Available data –
....

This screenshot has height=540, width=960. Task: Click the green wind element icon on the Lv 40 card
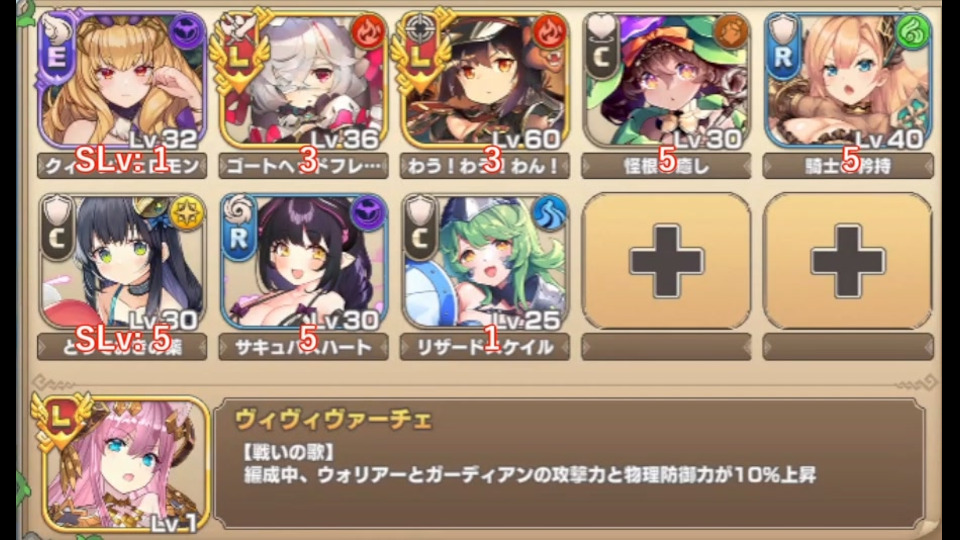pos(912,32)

....

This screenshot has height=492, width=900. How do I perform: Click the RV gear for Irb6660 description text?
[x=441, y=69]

....

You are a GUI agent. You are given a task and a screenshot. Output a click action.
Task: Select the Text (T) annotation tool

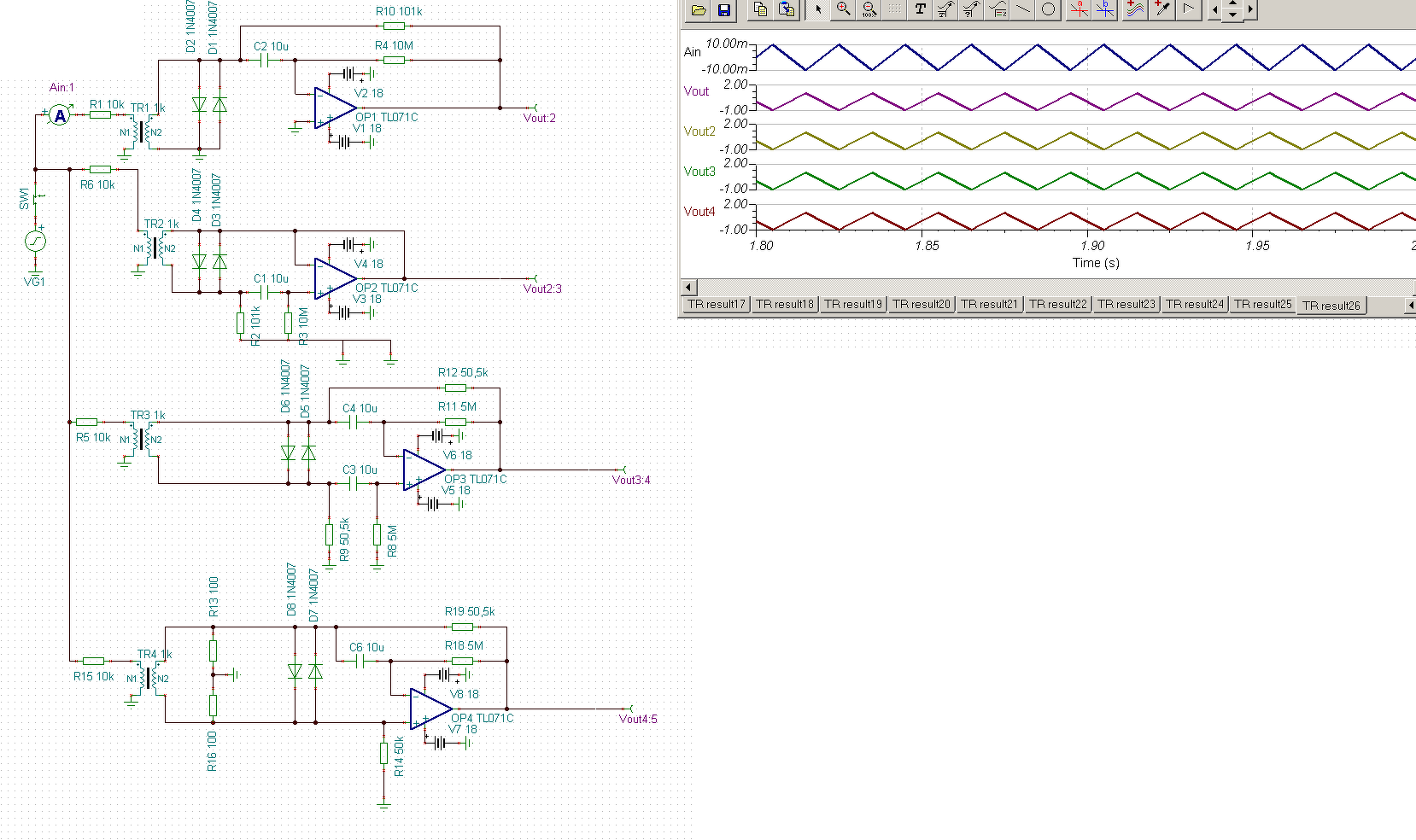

....

Required work –
From the entries above, write out only the lines starting at the line that holds "You are a GUI" and ending at the line that holds "Task: Select the Text (T) annotation tool", keeping both and matching them exactly.

Exercise result –
You are a GUI agent. You are given a task and a screenshot. Output a click action.
Task: Select the Text (T) annotation tool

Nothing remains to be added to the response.